关键词:
SARS-CoV-2
B细胞克隆技术
中和抗体
摘要:
自2019年以来,由严重急性呼吸系统综合征冠状病毒2(新冠病毒,Sever acute respiratory syndrome coronavirus 2,SARS-CoV-2)导致的新型冠状病毒肺炎(新冠肺炎,coronavirus disease 2019,COVID-19),在全球范围内造成严重的感染和大量的死亡病例,对全球卫生系统和人类健康造成破坏。SARS-CoV-2在广泛传播过程中产生多种谱系突变株,不同突变株其感染能力、病毒载量、致病性均有所改变。已有突变株表现出对部分自然感染和接种疫苗后诱导的中和抗体产生免疫逃逸,为疾病预防和临床治疗带来巨大挑战。因此,快速筛选和鉴定出新冠病毒全人源广谱中和抗体,能够为新冠病毒感染后的治疗提供有效策略。本研究利用新冠肺炎康复者外周血单个核细胞(peripheral blood mononuclear cell,PBMC),通过磁珠分选结合流式分选技术,获得抗原特异性记忆B细胞;继续运用单B细胞克隆技术,在体外克隆表达重组全人源抗体;通过酶联免疫检测(enzyme linked immunosorbent assay,ELISA)和假病毒微量中和实验鉴定抗体的结合及中和能力,最终鉴定出多株靶向新冠病毒刺突蛋白(Spike,S)的单克隆抗体。
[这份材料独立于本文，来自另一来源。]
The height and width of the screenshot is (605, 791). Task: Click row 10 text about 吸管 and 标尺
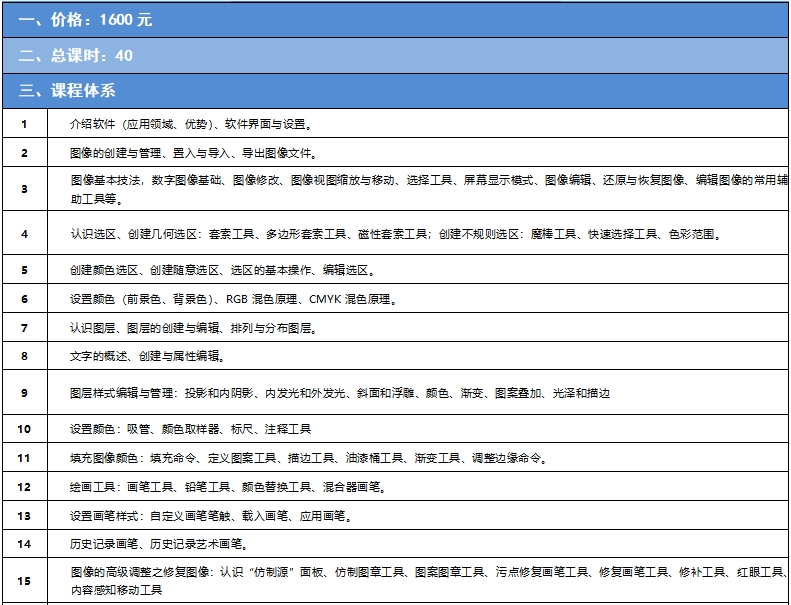(190, 429)
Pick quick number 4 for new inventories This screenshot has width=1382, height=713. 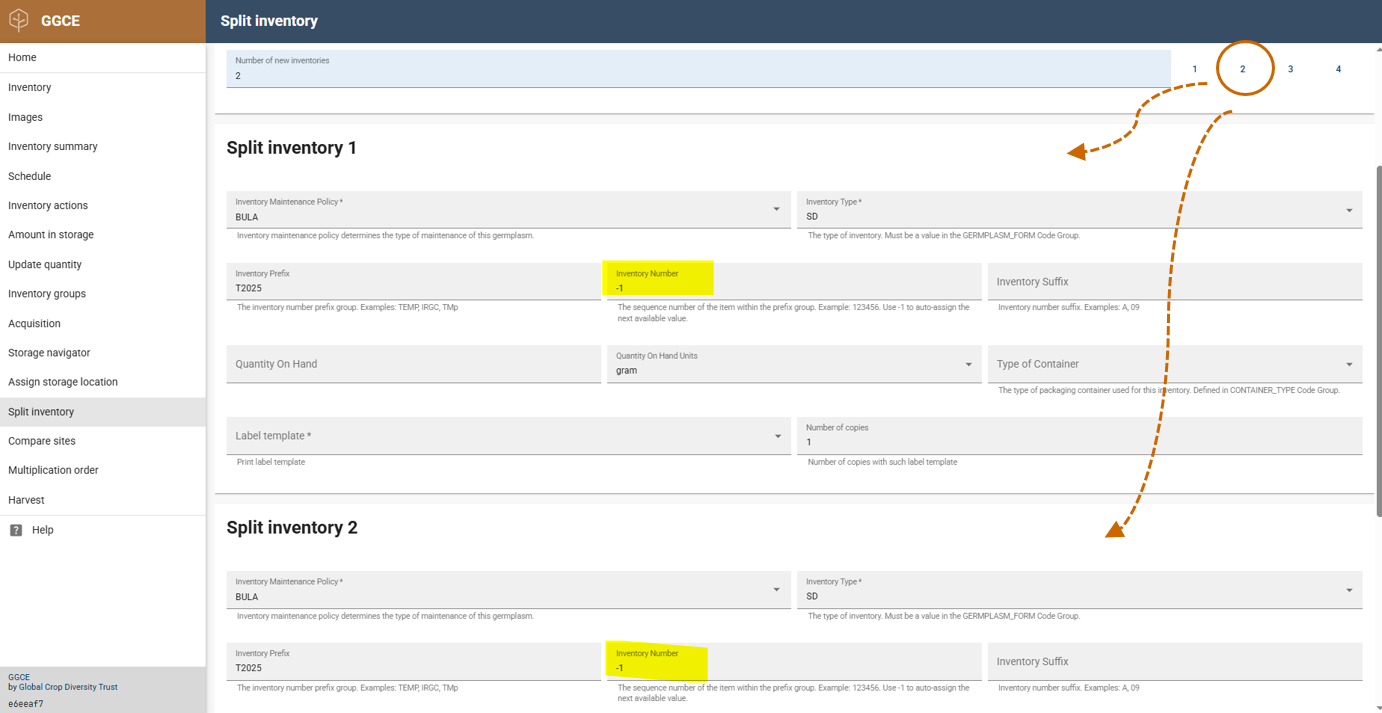pyautogui.click(x=1338, y=69)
首先,本研究建立了磁珠分选结合流式分选技术。通过Pan B磁珠分选提高了样品中记忆B细胞比例,从1.36%提高至7.36%,提升了后续流式分选效率。比较使用该方案处理新鲜样本和冻存样本后的差异,本方案能够有效去除死细胞,使复苏后的冻存样本中细胞活率由80%提升至95%,抗原特异性记忆B细胞比例在两种样本类型中无明显差异。其次,本研究优化了抗体基因表达载体构建流程,通过重叠延伸PCR将抗体基因直接扩增构建至表达载体中,提高了载体构建的效率。单B细胞PCR结果显示,扩增抗体基因的效率超过90%。通过比对表达载体的测序结果,本研究共获得174株重组抗体序列。本研究利用HEK293F悬浮培养系统重组表达了 174株全人源抗体,通过ELISA结合实验筛选,鉴定出33株靶向Spike蛋白的抗体,并进一步确定了其中有15株为结合NTD的抗体、19株为结合RBD的抗体、28株为结合S1的抗体和8株为结合S2的抗体。多反应性结合实验结果显示,结合S2的抗体均能交叉识别SARS-CoV-2 和 SARS-CoV,部分 RBD 抗体能够交叉结合 SARS-CoV-2 和 SARS-CoV,后续鉴定证实其为结合Class 3区域的抗体。研究发现JYTA108和JYTA172结合RBD Class 1和Class 2区域,具有广谱中和活性,能够中和包括原型株、Alpha、Gamma、lota、Epsilon、Delta、Lambda、BA.1、BA.2、BA.2.12.1、BA.2.75及BA.4/5株在内的假病毒毒株,但其对Omicron及其亚系突变株的中和活性有所下降;JYTA034结合RBD Class 3区域,具有广谱结合活性,能够结合原型株、Beta、Delta、C.1、BA.1及XBB突变株的RBD蛋白,其中和活性在检测的突变株中无明显差异。为进一步提高抗体检测及筛选通量,本研究利用均相时间分辨荧光技术(Homogeneous Time Resolved Fluorescence,HTRF)构建了 高通量 RBD 特异性抗体检测体系:使用2.5 μL 40 nM RBD蛋白即可检测抗体浓度,可测得的抗体浓度范围为 0.003 μg/mL-40.8 μg/mL。综上,本研究优化了单B细胞PCR克隆抗体的流程,建立了 HTRF高通量筛选RBD抗体技术,完善了新发突发病原体全人源抗体筛选平台。利用新冠肺炎康复者PBMC样本成功分离鉴定了多株针对S蛋白的单克隆抗体,初步阐明了作用位点和机制,为潜在的治疗方法提供数据参考和理论依据。